__Task statement__. Write out all of the entries below word for word.

Collected data
%%

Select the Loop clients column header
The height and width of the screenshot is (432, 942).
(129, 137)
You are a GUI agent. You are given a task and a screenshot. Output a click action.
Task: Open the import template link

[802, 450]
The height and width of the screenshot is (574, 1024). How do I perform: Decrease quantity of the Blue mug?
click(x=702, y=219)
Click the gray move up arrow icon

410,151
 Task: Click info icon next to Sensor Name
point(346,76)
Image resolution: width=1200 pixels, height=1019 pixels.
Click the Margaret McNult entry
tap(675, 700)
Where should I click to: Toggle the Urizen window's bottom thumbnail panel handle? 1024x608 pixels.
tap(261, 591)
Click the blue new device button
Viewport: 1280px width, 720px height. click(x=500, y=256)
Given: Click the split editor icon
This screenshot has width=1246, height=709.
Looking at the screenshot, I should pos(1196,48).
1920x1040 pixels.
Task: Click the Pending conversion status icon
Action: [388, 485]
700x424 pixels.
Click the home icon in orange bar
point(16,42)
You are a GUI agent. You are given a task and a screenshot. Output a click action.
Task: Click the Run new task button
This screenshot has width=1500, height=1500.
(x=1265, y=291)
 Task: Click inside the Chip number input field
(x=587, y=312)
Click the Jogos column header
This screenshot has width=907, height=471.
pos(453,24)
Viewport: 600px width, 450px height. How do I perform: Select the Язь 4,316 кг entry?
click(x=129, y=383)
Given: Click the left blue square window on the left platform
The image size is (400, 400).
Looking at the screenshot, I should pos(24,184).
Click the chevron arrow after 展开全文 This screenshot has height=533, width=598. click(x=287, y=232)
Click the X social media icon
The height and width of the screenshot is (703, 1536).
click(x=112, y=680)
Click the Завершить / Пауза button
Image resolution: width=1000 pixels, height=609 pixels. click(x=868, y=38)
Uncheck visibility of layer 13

%%

__Exercise answer__.
Select the Loop clients column header
The height and width of the screenshot is (432, 942).
(129, 137)
You are a GUI agent. You are given a task and a screenshot. Output a click action.
Task: Open the import template link

[802, 450]
The height and width of the screenshot is (574, 1024). How do I perform: Decrease quantity of the Blue mug?
click(x=702, y=219)
Click the gray move up arrow icon

410,151
 Task: Click info icon next to Sensor Name
point(346,76)
Image resolution: width=1200 pixels, height=1019 pixels.
Click the Margaret McNult entry
tap(675, 700)
Where should I click to: Toggle the Urizen window's bottom thumbnail panel handle? 1024x608 pixels.
tap(261, 591)
Click the blue new device button
Viewport: 1280px width, 720px height. click(x=500, y=256)
Given: Click the split editor icon
This screenshot has width=1246, height=709.
Looking at the screenshot, I should pos(1196,48).
1920x1040 pixels.
Task: Click the Pending conversion status icon
Action: [388, 485]
700x424 pixels.
Click the home icon in orange bar
point(16,42)
You are a GUI agent. You are given a task and a screenshot. Output a click action.
Task: Click the Run new task button
This screenshot has width=1500, height=1500.
(x=1265, y=291)
 Task: Click inside the Chip number input field
(x=587, y=312)
Click the Jogos column header
This screenshot has width=907, height=471.
pos(453,24)
Viewport: 600px width, 450px height. How do I perform: Select the Язь 4,316 кг entry?
click(x=129, y=383)
Given: Click the left blue square window on the left platform
The image size is (400, 400).
Looking at the screenshot, I should pos(24,184).
Click the chevron arrow after 展开全文 This screenshot has height=533, width=598. click(x=287, y=232)
Click the X social media icon
The height and width of the screenshot is (703, 1536).
click(x=112, y=680)
Click the Завершить / Пауза button
Image resolution: width=1000 pixels, height=609 pixels. click(x=868, y=38)
Uncheck visibility of layer 13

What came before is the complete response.